Server: Want one of our famous milkshakes?
Me: Well, I saw your yard and it was empty.
Server: Huh?
Me: No boys.
Server: Huh?
Me: No thanks.
ER Nurse: Let me get this straight. You microwaved your food for too long and burned the inside of your mouth?
Me (mouthful of bandaids): Yesh.
Day 2 without sports:
Found a young lady sitting on my couch yesterday. Apparently she’s my wife. She seems nice.
me [after tossing your baby a piece of cheese] A dog would have caught it
ROBOT TEENAGER: I’m grounded?? That’s so unfair! *You’ve* been smoking for years!

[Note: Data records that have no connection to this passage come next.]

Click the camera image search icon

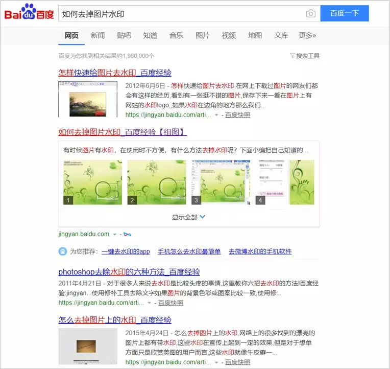coord(311,13)
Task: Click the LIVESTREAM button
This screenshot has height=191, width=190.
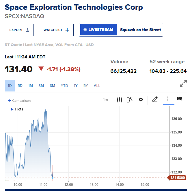Action: pos(98,30)
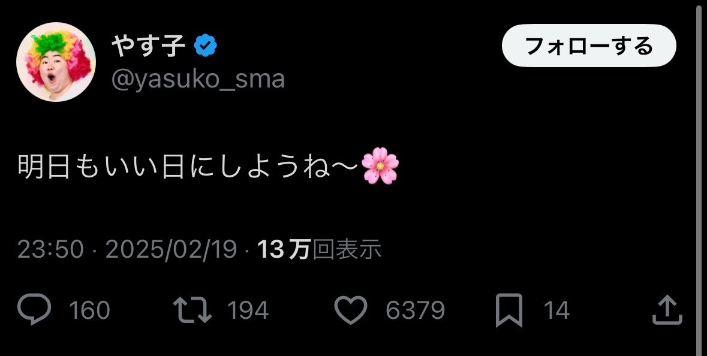Click the blue verified badge next to やす子
The width and height of the screenshot is (707, 356).
[x=206, y=45]
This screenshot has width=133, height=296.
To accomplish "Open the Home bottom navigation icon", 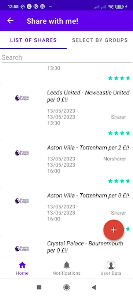I will pos(22,265).
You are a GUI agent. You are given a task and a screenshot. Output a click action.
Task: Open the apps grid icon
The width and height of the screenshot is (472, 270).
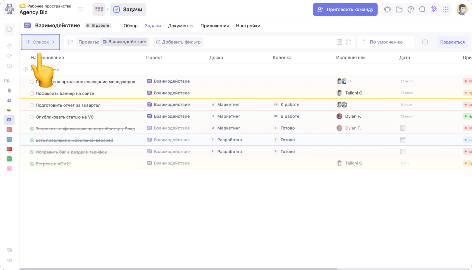(446, 9)

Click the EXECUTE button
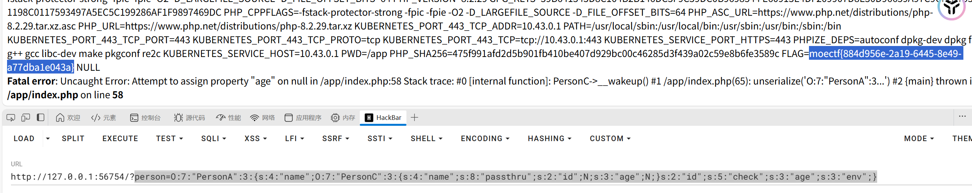(120, 138)
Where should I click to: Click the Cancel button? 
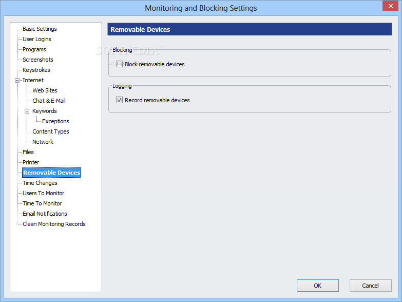point(371,286)
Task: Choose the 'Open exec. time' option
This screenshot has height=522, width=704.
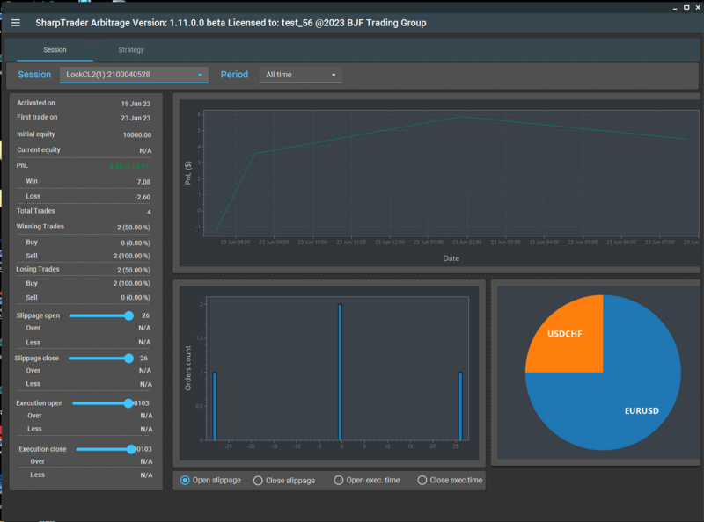Action: pyautogui.click(x=339, y=480)
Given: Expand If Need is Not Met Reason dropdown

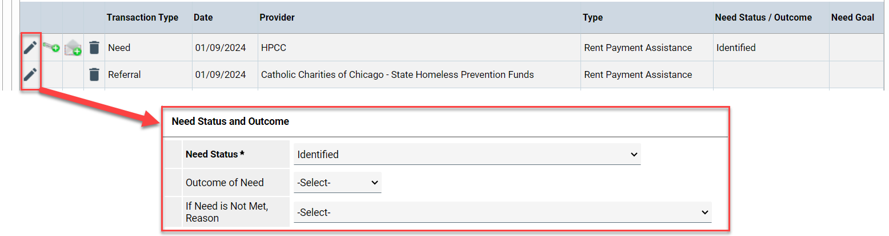Looking at the screenshot, I should pos(502,212).
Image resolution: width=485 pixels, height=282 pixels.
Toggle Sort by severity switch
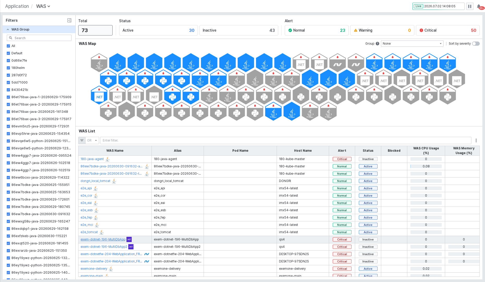coord(476,44)
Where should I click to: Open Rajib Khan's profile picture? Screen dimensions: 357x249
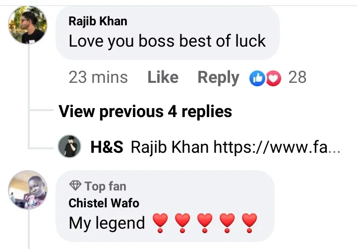tap(28, 25)
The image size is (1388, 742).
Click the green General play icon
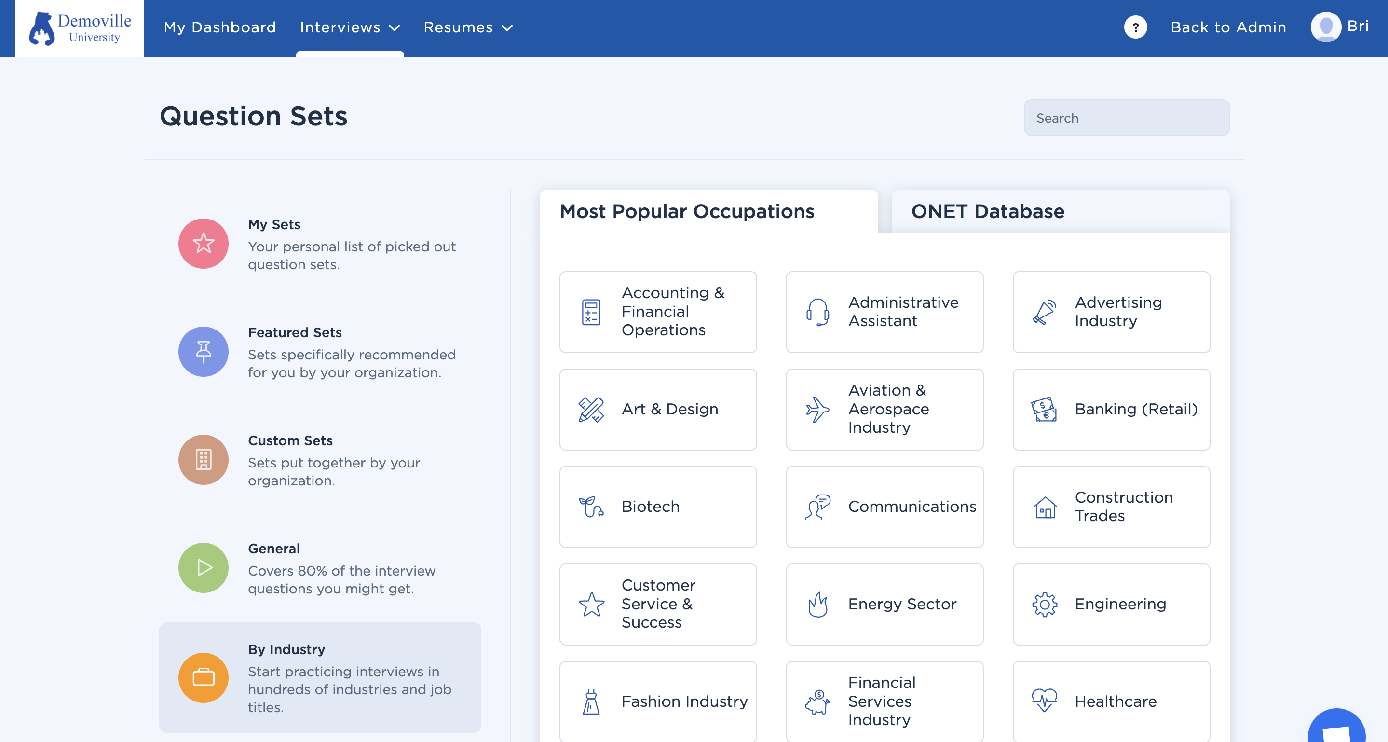tap(203, 568)
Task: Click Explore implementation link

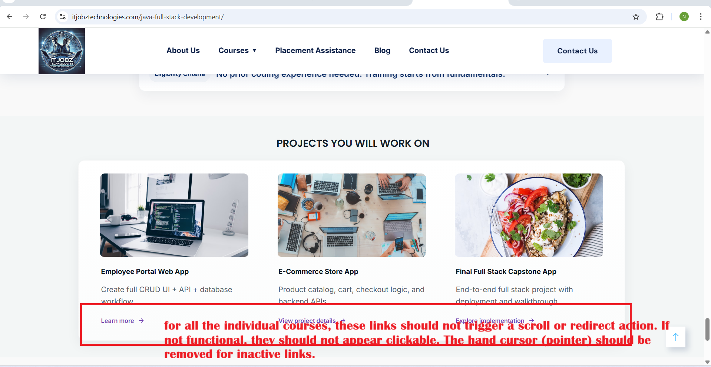Action: (495, 321)
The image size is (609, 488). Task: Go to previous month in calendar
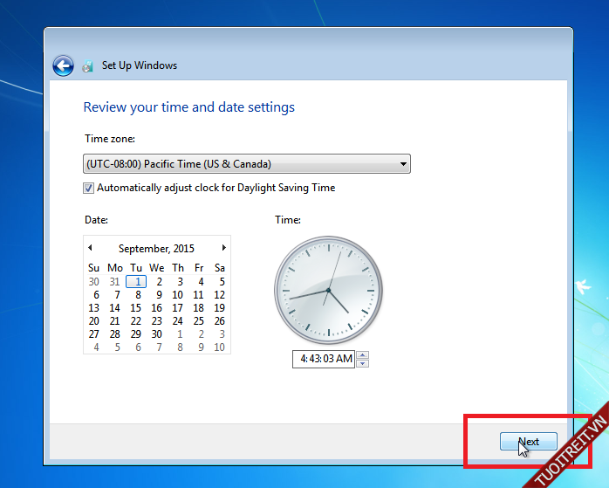[90, 248]
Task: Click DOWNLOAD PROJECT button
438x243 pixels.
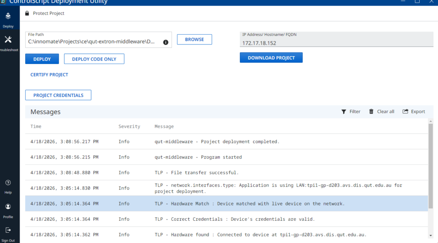Action: [271, 58]
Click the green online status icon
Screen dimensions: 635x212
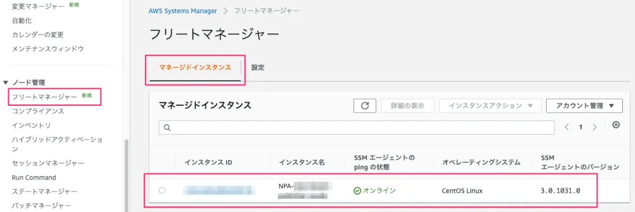tap(357, 190)
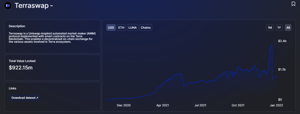Switch chart denomination to LUNA
The image size is (300, 114).
133,28
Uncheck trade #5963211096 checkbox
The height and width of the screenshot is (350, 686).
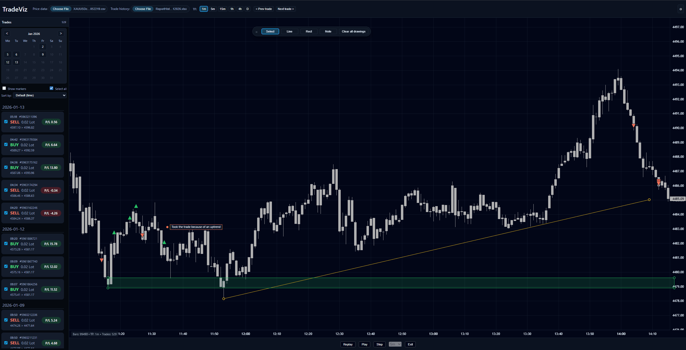coord(6,122)
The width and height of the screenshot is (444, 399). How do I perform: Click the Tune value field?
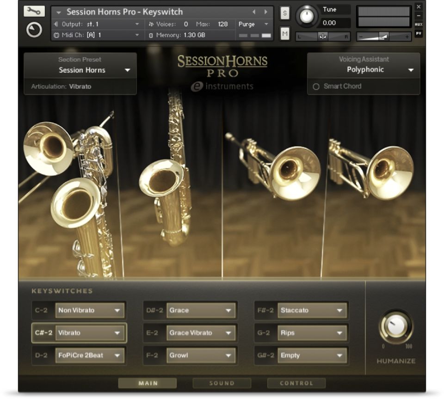point(335,23)
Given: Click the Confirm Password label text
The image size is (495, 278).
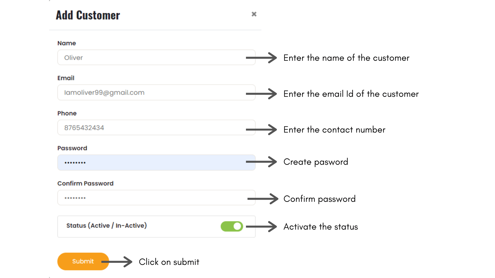Looking at the screenshot, I should tap(85, 183).
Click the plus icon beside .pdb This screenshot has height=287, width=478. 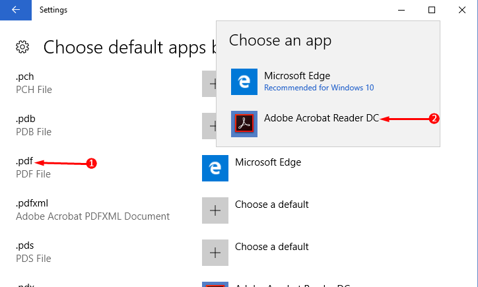click(209, 125)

ROBOT DAD: How dare y– That is a medical condition!!
The only difference between you and Harry Potter is that his magic wand actually works OOOOHHH BURRRRN
If you have 6+ numbers after your name as part of your Twitter handle I can only assume you’re an inmate & tweeting from prison.
You can have a terrier or you can have a Roomba, but you cannot have both.
My reactions
1st child’s problems: I WILL fix this!!
2nd child’s problems: Let me know if you need help.
3rd child’s problems: Good luck.
Welcome to parenthood. The expression “slept like a baby” doesn’t mean what you think it means.
I don’t care what kinda lighter you have, its fair game if its unattended. Unless its engraved, then I’ll give it back for Christmas.